*Data lines*
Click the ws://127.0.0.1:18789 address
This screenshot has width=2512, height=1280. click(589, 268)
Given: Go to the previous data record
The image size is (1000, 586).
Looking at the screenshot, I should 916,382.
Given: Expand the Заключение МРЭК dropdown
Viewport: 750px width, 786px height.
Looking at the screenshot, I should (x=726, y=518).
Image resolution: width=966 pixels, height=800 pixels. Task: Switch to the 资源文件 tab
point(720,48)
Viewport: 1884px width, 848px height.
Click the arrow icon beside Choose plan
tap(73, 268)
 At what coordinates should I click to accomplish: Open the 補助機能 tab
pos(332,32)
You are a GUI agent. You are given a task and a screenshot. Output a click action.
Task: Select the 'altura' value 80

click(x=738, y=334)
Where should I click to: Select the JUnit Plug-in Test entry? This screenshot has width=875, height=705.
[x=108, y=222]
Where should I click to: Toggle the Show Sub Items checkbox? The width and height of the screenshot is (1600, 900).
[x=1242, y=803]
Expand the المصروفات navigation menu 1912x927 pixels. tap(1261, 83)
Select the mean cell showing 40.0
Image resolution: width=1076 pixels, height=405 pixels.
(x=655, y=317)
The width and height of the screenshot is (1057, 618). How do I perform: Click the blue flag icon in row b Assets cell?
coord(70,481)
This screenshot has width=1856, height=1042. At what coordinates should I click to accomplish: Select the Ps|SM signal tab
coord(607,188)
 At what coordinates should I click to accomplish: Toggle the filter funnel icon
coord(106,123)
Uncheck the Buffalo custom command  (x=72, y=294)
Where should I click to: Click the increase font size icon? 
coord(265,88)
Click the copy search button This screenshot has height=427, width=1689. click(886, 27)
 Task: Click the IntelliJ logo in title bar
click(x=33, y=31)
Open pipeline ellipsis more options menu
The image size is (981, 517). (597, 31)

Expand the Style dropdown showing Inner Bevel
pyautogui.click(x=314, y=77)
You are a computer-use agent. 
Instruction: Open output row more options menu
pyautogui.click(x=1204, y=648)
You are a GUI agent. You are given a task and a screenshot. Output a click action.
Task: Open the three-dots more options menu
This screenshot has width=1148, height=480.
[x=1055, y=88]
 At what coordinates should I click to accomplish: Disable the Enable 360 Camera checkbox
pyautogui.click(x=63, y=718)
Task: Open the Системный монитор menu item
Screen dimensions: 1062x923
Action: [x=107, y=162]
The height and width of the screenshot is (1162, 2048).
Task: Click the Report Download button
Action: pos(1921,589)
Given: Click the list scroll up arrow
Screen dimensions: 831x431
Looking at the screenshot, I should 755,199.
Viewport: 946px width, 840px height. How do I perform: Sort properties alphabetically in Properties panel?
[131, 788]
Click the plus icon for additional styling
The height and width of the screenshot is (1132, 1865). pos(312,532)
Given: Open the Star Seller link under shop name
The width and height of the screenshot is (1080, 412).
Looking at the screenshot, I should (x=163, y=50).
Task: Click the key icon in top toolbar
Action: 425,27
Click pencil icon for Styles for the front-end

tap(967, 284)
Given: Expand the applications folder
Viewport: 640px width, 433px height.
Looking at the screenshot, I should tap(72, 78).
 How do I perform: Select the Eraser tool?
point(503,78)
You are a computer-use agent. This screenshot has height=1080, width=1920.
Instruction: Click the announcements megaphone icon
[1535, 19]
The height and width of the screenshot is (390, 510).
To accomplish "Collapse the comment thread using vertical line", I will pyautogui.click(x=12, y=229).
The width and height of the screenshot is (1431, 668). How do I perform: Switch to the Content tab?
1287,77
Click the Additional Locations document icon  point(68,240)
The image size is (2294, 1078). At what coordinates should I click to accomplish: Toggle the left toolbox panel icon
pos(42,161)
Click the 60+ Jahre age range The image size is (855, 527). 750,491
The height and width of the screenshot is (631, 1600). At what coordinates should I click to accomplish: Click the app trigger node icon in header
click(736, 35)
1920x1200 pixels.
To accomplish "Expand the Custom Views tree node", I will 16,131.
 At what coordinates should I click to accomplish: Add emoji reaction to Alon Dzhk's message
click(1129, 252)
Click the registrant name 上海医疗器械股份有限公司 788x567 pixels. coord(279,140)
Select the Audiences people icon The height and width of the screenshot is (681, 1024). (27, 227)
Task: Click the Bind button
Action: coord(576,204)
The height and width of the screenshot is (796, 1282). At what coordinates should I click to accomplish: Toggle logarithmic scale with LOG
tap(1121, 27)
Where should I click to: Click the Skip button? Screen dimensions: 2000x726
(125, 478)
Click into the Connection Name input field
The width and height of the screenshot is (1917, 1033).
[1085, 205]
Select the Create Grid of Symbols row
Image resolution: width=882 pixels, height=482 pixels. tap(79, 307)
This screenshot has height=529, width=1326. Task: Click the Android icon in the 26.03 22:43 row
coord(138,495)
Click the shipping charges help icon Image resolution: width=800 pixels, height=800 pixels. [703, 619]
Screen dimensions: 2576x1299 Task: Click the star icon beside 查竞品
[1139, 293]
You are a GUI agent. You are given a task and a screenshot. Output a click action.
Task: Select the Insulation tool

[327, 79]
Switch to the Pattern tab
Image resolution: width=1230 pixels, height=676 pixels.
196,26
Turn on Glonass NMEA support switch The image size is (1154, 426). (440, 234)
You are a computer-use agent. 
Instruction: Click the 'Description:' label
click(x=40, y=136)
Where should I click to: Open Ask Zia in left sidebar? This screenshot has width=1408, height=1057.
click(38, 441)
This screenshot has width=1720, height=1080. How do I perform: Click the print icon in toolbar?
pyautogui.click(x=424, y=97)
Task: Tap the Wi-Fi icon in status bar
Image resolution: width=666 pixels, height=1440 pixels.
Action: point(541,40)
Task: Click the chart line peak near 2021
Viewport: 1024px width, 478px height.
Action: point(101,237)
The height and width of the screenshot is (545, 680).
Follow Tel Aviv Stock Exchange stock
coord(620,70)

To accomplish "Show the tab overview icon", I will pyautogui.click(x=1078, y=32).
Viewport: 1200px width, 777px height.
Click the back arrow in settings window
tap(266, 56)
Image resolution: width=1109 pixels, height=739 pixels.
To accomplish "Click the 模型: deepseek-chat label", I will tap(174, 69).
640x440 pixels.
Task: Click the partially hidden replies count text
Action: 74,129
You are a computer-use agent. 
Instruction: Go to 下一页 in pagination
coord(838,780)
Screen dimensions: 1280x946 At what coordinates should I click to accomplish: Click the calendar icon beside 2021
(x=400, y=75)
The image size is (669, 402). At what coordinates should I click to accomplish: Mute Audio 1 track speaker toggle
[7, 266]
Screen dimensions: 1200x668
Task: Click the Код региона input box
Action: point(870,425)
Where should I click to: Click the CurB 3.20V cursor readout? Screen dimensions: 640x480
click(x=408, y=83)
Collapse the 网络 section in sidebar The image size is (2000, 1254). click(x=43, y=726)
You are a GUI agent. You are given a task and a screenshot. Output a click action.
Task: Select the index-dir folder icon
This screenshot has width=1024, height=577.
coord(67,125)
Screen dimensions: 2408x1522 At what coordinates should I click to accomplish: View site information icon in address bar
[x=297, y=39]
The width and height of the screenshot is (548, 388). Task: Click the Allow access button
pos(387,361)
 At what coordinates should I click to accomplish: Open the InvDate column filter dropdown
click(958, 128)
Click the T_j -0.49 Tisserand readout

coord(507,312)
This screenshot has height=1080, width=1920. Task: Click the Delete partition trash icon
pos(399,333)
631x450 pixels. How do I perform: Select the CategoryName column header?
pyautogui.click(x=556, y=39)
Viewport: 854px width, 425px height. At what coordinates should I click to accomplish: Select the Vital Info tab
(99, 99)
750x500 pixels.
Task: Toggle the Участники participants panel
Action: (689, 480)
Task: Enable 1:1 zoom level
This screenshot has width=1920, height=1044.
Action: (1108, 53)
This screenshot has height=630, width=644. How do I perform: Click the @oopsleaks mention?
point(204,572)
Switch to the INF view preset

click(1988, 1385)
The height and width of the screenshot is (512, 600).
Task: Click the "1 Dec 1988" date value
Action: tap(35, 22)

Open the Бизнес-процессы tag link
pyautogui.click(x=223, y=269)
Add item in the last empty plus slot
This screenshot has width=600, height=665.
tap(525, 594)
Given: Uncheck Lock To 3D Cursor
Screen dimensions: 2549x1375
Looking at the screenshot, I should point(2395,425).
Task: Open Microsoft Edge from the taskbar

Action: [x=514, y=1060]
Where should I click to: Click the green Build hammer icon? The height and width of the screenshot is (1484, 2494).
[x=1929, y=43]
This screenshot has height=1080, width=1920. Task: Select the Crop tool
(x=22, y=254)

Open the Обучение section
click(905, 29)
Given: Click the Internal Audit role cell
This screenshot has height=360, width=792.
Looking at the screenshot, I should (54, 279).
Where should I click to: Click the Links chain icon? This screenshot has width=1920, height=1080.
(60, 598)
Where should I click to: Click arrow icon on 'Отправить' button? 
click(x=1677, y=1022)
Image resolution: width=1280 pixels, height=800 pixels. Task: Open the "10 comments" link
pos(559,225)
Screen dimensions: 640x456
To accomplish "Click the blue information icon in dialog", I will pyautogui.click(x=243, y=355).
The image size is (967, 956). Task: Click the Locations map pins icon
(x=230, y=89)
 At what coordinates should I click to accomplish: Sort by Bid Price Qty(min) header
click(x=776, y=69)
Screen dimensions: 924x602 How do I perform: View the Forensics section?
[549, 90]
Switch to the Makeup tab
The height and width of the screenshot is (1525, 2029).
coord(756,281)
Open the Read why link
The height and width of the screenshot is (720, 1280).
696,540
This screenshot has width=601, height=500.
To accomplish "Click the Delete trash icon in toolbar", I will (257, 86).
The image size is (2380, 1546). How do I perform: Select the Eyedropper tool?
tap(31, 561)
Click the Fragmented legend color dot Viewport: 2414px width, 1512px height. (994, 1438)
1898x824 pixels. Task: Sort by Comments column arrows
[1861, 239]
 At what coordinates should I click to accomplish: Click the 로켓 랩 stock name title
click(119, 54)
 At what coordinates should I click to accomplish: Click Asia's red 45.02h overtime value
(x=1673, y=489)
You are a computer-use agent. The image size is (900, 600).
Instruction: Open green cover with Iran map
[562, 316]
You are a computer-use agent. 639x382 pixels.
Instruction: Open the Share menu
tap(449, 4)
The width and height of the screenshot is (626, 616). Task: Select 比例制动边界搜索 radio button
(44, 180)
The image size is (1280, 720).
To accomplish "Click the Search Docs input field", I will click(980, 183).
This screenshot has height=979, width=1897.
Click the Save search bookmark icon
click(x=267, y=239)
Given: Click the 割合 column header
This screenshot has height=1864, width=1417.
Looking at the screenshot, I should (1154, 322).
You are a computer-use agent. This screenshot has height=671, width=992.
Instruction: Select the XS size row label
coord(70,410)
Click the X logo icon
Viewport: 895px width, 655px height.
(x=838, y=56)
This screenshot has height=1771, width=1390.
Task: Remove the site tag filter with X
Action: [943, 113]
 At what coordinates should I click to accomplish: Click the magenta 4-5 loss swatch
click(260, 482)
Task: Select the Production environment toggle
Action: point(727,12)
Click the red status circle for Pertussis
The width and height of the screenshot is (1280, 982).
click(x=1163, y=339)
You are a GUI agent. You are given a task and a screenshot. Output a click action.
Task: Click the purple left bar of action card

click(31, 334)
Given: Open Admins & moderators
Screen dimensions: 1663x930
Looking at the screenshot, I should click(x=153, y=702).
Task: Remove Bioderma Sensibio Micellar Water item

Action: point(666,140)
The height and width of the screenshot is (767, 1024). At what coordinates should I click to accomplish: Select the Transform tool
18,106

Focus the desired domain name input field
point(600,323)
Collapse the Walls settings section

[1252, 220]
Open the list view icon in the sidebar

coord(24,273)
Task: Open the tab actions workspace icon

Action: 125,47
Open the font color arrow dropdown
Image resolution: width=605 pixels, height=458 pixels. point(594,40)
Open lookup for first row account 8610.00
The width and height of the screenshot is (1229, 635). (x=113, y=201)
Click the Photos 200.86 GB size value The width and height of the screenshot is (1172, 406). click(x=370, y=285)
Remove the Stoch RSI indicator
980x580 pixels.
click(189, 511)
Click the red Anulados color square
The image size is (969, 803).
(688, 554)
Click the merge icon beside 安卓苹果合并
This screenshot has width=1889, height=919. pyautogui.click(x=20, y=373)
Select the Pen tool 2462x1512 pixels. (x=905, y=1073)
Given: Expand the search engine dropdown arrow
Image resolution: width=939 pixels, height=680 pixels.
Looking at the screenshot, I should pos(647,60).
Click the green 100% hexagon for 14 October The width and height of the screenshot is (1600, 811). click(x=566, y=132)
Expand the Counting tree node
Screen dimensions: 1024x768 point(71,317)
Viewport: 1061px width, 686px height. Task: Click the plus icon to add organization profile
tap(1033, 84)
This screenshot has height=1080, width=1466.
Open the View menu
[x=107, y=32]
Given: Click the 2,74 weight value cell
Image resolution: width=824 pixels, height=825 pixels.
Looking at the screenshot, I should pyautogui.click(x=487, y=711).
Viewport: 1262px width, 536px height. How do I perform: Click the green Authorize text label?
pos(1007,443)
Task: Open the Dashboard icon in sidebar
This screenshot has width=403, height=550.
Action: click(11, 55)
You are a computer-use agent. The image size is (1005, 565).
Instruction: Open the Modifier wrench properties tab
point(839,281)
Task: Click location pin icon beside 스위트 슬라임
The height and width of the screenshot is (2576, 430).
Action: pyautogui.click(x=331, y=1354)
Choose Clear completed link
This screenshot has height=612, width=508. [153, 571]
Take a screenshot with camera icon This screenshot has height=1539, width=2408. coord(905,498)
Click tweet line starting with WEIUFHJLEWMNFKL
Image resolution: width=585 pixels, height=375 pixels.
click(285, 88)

*Prompt*
Duplicate the records between the line holding "This screenshot has height=979, width=1897." and the line holding "Looking at the screenshot, I should (1154, 322).", inclusive.

*Task response*
This screenshot has height=979, width=1897.
Click the Save search bookmark icon
click(x=267, y=239)
Given: Click the 割合 column header
This screenshot has height=1864, width=1417.
Looking at the screenshot, I should (1154, 322).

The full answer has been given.